In spite of optimistic forecasts earlier in 2016 that cancellations of cruise ship visits to Turkey because of terrorist attacks in top tourism destinations such as Istanbul would mean a diversion to Bulgaria ports, it seems the attacks in Turkey have had the opposite effect.
In recent years, Bulgarian ports have benefitted from instability in other countries in the region, such as the re-routing of vessels to Bulgaria’s Black Sea harbours instead of going to Ukraine.
The eve of the first weekend of May saw cruise ship Costa NeoRomantica docked in Bulgaria’s Black Sea port of Bourgas, with about 1300 passengers in board. But by the end of the year, no more than eight cruise ships are expected at the port – that is, if none is cancelled.
Port Bourgas director Diyan Dimov told local media that this year, more than 400 visits to Istanbul had been cancelled as a response to terrorist attacks in Turkey’s largest city.

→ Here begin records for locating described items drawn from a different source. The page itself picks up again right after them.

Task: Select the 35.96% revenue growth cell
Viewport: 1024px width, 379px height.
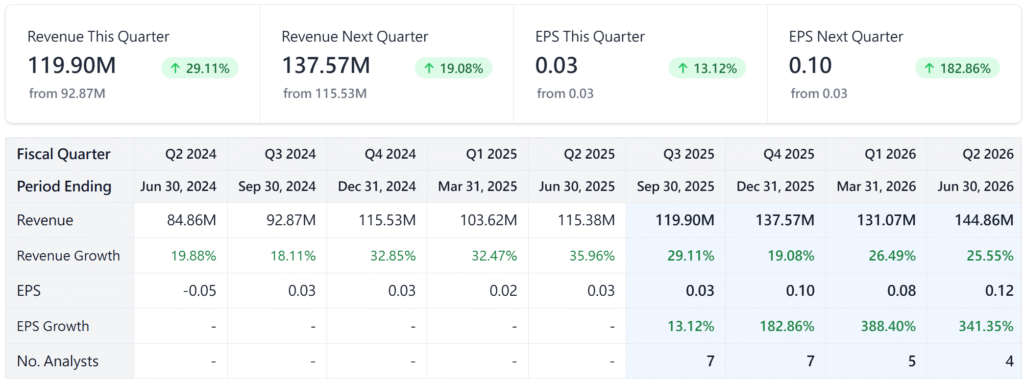Action: click(577, 255)
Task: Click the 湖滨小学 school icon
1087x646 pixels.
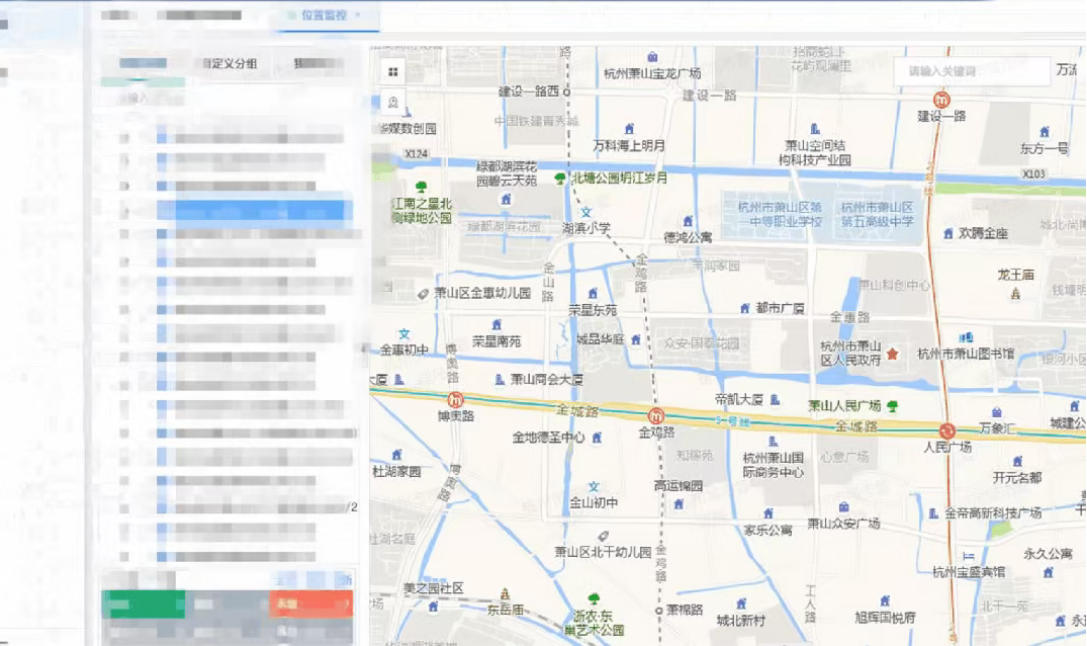Action: coord(586,212)
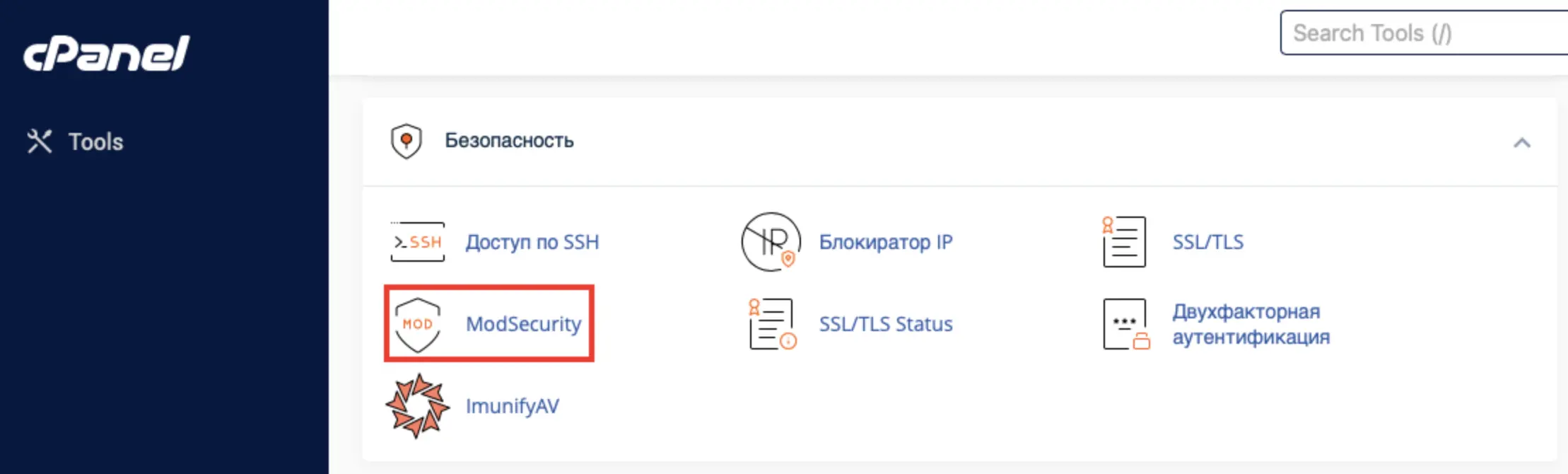Click the SSL/TLS certificate icon
The image size is (1568, 474).
(1124, 242)
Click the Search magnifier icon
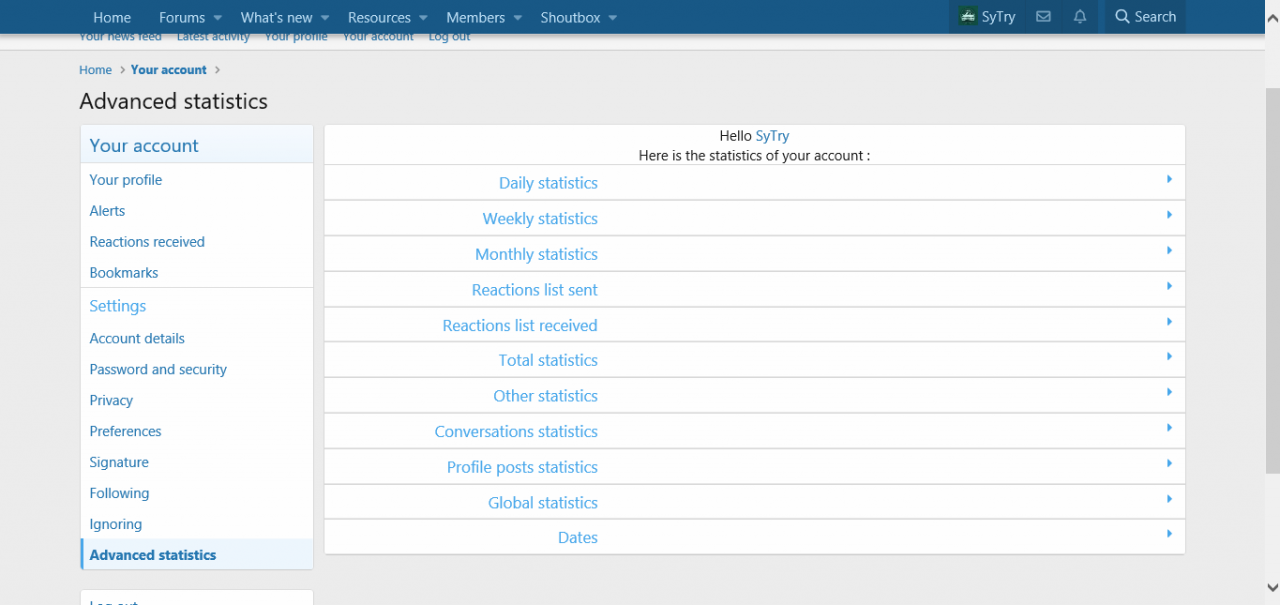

He said that after the terrorist attacks in Istanbul, the danger that no cruise ships would enter the Black Sea was “more than 100 per cent”.
“This is the first ship to pass absolutely all Turkish ports and not visit the port of Istanbul,” Dimov said. Until now, all cruise ships that visited Bourgas and the Black Sea had first visited the port of Istanbul before entering the Black Sea.